Task item — Collect every line of the records that contains the string "menu".

Items in a dataset
====================
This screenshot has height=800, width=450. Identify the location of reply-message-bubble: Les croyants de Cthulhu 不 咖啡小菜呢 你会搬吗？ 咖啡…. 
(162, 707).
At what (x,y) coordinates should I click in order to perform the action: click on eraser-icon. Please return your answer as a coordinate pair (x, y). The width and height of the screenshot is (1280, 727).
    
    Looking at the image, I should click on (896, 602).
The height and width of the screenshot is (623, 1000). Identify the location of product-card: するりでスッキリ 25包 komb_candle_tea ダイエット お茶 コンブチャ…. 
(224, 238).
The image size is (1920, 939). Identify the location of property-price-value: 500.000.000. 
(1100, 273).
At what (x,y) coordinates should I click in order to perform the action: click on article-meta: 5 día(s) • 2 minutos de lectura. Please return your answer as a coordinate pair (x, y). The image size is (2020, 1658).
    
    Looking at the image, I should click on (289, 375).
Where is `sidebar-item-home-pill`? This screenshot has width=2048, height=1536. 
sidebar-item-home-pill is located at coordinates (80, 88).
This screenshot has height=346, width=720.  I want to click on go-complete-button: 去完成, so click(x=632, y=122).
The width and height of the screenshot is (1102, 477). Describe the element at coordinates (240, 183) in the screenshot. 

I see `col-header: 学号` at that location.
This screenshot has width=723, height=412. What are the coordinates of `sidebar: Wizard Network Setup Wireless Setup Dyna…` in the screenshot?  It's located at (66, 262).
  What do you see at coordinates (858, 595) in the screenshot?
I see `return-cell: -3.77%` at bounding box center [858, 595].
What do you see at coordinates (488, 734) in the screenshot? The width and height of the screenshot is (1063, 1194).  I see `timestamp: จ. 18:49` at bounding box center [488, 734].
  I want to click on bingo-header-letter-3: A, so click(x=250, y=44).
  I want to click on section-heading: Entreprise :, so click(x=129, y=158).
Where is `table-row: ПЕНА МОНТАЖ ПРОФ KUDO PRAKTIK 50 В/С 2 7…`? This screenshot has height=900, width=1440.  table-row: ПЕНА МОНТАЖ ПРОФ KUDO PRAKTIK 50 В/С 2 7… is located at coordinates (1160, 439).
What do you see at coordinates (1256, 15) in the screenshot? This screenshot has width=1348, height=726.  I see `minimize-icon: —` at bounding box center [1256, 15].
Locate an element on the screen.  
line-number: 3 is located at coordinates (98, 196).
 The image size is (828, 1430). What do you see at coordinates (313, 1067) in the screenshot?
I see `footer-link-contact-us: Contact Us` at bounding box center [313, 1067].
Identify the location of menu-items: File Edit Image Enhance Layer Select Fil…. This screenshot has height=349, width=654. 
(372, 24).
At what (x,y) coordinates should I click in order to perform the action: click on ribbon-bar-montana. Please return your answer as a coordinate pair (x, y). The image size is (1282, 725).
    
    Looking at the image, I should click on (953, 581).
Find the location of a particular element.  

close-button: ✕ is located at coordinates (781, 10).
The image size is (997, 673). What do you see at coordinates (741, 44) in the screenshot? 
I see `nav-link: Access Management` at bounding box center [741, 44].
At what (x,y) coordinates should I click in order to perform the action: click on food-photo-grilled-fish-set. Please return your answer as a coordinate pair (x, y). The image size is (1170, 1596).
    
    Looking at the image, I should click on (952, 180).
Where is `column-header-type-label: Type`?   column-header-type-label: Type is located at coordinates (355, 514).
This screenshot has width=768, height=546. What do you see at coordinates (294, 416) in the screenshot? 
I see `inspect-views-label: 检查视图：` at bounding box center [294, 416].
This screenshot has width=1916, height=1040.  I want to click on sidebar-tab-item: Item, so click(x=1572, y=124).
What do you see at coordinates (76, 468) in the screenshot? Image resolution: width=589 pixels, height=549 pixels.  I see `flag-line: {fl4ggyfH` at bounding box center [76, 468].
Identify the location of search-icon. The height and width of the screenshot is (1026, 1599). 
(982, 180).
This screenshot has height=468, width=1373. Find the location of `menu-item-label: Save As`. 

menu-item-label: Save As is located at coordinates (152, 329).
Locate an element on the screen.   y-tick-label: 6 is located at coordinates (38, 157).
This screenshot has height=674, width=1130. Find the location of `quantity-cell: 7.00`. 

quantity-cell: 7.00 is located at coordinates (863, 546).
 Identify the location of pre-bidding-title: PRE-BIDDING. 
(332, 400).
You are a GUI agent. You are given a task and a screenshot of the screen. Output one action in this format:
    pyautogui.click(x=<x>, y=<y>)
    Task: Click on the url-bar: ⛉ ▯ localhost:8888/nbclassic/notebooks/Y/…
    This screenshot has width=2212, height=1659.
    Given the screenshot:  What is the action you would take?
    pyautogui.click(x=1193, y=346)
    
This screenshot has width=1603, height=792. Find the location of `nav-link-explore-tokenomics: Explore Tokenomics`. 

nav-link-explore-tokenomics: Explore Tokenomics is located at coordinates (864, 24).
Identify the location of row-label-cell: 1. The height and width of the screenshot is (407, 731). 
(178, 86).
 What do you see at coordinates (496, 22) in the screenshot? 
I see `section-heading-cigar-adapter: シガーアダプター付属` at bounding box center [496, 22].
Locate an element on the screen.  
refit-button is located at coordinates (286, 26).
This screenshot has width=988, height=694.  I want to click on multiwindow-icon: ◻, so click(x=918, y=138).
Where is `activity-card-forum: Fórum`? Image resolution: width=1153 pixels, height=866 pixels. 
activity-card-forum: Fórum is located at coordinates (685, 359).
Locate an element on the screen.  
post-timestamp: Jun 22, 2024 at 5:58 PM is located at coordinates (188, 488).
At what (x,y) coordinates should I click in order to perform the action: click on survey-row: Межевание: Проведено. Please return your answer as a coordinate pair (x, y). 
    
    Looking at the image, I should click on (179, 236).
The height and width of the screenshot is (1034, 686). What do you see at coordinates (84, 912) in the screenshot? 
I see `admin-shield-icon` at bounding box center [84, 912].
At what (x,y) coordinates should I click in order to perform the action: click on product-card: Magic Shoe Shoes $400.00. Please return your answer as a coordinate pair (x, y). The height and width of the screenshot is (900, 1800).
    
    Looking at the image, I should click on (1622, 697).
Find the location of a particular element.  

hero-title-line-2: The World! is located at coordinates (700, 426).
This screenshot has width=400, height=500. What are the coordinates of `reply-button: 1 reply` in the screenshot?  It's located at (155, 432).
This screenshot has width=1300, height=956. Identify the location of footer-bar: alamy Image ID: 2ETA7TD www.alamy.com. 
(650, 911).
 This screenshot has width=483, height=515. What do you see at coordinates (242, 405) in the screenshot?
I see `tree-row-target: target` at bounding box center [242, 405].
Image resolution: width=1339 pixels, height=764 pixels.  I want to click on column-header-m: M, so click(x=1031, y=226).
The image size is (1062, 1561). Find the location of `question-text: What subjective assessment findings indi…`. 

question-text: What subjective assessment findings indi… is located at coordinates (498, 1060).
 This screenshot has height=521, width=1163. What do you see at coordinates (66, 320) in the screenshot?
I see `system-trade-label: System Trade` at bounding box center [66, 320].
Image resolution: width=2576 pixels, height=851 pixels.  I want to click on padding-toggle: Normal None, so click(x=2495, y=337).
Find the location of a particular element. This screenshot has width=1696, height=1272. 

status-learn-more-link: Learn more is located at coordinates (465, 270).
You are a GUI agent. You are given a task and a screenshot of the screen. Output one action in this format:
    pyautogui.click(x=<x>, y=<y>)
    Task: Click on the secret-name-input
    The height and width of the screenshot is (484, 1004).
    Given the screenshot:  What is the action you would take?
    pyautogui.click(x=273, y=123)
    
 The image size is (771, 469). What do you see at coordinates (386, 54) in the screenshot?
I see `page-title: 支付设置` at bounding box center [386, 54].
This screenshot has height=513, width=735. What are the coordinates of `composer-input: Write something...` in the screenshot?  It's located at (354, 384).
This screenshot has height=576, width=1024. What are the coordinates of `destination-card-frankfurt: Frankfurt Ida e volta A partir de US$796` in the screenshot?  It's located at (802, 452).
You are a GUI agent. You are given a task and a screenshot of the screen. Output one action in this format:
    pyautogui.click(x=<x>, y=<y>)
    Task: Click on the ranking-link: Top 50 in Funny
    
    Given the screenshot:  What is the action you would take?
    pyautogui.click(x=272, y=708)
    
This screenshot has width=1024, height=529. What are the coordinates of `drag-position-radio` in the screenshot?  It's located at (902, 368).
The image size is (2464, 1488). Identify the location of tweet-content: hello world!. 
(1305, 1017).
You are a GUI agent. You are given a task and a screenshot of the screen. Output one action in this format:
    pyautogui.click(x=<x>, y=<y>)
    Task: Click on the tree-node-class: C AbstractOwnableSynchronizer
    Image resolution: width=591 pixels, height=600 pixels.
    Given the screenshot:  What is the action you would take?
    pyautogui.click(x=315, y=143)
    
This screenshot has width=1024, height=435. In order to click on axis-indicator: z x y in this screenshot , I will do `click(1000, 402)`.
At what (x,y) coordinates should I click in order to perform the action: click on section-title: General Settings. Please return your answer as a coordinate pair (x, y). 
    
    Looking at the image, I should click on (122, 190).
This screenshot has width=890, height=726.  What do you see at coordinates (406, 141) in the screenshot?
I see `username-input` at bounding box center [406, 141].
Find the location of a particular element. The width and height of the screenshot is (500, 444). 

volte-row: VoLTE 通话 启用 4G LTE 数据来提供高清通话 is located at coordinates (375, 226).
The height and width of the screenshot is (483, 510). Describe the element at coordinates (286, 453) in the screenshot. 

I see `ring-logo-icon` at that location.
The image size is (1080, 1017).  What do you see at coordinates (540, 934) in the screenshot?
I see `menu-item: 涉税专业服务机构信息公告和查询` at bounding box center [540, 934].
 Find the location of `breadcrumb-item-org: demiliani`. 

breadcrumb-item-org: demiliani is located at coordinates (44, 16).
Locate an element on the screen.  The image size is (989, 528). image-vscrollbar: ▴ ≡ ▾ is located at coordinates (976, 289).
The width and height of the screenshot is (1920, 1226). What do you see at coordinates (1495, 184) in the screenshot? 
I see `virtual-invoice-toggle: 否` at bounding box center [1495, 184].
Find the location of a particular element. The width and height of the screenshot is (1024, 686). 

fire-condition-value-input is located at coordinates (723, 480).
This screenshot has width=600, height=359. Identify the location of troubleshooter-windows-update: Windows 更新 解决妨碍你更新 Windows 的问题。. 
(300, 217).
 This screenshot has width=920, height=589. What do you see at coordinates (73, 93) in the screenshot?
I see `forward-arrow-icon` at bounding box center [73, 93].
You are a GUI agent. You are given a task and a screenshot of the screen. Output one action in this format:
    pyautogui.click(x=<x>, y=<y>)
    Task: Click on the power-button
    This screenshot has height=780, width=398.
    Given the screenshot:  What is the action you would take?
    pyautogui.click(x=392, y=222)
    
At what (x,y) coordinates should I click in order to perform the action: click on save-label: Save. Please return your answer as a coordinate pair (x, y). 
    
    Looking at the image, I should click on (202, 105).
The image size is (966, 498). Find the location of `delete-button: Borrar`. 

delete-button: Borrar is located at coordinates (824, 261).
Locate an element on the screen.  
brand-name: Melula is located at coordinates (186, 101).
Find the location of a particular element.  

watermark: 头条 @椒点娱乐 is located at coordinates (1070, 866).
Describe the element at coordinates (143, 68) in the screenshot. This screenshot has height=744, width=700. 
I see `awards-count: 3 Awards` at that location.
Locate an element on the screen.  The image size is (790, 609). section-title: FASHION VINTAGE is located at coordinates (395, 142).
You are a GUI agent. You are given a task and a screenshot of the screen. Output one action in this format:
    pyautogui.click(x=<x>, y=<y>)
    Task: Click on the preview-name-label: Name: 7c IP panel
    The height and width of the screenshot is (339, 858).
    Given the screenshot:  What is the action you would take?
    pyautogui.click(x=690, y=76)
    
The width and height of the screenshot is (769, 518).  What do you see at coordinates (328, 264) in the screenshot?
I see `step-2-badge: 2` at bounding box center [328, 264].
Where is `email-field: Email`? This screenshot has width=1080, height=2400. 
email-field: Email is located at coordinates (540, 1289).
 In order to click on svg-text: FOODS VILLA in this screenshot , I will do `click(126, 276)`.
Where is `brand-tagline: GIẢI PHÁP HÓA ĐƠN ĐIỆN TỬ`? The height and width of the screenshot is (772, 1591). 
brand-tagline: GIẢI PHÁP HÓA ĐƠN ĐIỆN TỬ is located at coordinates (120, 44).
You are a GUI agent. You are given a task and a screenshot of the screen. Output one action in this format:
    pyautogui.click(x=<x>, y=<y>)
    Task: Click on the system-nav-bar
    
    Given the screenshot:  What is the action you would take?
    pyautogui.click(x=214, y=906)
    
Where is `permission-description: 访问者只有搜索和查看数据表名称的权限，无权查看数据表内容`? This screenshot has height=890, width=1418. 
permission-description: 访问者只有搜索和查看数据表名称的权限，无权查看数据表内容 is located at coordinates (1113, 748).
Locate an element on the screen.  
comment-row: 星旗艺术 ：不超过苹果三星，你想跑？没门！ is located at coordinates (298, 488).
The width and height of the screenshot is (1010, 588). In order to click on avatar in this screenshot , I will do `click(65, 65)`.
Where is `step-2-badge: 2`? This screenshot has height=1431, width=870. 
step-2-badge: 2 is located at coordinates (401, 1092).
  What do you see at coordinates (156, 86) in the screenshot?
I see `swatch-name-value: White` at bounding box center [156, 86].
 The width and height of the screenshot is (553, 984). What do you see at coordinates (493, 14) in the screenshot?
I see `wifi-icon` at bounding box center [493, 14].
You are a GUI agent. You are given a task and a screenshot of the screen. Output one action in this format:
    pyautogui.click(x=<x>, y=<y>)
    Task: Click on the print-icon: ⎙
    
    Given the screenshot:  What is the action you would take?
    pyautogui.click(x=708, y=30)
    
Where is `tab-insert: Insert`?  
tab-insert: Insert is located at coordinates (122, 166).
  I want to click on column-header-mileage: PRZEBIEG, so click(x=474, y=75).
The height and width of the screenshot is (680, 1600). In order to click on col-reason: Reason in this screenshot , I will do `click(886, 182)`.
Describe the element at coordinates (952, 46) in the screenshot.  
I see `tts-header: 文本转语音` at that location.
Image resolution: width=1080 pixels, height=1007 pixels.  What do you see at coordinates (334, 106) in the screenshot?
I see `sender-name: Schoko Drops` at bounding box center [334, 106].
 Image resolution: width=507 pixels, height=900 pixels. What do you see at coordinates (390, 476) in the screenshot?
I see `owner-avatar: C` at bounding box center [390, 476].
====================
Answer to this exercise —
Identify the location of menu-items: File Edit Image Enhance Layer Select Fil…. This screenshot has height=349, width=654. 
This screenshot has height=468, width=1373. Find the location of `menu-item-label: Save As`. 
menu-item-label: Save As is located at coordinates (152, 329).
I see `menu-item: 涉税专业服务机构信息公告和查询` at bounding box center [540, 934].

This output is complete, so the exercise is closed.